▸ **What you should do**
Once the line containing "Task: Open Drugs & IV Management tab" has been written out, stop; until then, restate each line of the entries below word for word from the first.

▸ **Data excerpts**
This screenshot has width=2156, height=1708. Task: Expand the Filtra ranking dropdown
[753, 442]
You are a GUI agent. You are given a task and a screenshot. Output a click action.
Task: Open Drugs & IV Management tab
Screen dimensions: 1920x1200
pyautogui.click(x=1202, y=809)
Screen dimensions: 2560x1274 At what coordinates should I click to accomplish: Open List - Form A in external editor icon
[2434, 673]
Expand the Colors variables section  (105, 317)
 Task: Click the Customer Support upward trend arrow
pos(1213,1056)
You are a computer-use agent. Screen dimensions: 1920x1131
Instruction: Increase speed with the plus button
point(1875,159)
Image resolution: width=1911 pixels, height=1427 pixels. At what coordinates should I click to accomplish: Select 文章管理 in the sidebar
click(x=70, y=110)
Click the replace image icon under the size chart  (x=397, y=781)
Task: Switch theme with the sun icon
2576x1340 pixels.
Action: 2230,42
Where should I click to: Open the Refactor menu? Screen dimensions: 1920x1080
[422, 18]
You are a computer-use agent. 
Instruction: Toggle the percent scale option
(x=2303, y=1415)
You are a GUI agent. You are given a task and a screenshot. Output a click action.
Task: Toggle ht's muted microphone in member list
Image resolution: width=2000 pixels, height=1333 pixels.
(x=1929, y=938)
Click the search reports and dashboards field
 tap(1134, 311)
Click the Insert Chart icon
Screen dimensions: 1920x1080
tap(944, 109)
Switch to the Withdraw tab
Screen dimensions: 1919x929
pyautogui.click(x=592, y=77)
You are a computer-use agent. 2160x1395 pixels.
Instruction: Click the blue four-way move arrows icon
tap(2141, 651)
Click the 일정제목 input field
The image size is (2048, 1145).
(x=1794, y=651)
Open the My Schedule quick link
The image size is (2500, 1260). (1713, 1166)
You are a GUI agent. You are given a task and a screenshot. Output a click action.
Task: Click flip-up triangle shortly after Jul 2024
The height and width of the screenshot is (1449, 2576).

▸ **Written response**
This screenshot has width=2156, height=1708. Task: Expand the Filtra ranking dropdown
[753, 442]
You are a GUI agent. You are given a task and a screenshot. Output a click action.
Task: Open Drugs & IV Management tab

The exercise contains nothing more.